The few pages that I had seen seemed like nothing more than self-indulgent, non-celebrity news, advertisements for the regular people.  My guilty pleasures never involved reading about celebrities and they were not going to involve reading about the minute to minute tedious details of the lives of “friends”.

Reading a “Brave New World of Digital Intimacy”, offered a more engaging and unique perspective of realities of digital expression.  Thompson opened my mind to the concept of “ambient awareness”.  He states that “It is, they say, very much like being physically near someone and picking up on their mood through the little things he does-body language, sighs, stray comments-out of the corner of your eye….Each little update -each individual bit of social information-is insignificant on its own, even surprisingly mundane.

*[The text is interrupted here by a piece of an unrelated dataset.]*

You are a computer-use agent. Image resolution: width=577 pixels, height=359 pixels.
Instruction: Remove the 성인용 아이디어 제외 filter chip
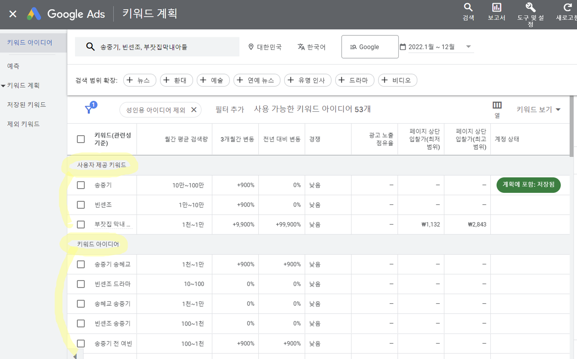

But taken together, over time, the little snippets coalesce into a surprisingly sophisticated portrait of your friend’ and family members lives…”

As stated by Marc Davis, a chief scientist at Yahoo and former professor of information science at the University of California at Berkeley, told him, “It’s an aggregate phenomenon. No message is the single-most important message…”  According to Thompson, .  “You could also regard the growing popularity of on-line awareness as a reation to social isolation. Ambient awareness becomes a way to “feel less alone”, as more than one Facebook and Twitter user told me”

In addressing my time concern, I found out that “awareness tools are not cognitively demanding”  because they are not really directed at you.  Therefore they do not take up a lot of time.  Also these on-line updates allow you to increase your number of “weak ties”-loose acquaintances, people you know less well.  According to sociologists “weak ties” greatly expand your ability to solve problems.  This could potentially help you to save time.

The ultimate effect of the new awareness, quotes Zeynep Tufekci, a sociologist at the University of Maryland, Baltimore County is that, “It brings back the dynamics of small town life, where everybody knows your business…the current generation is never unconnected.  They’re never losing touch with their friends. So we are going back to a more normal place, historically…”

Digital communication makes it possible to establish and maintain relationships with people all over the world.  Instead of traveling thousands, you need only travel a few key strokes to meet the world at your door.  Meeting the world at my door, now that is exciting.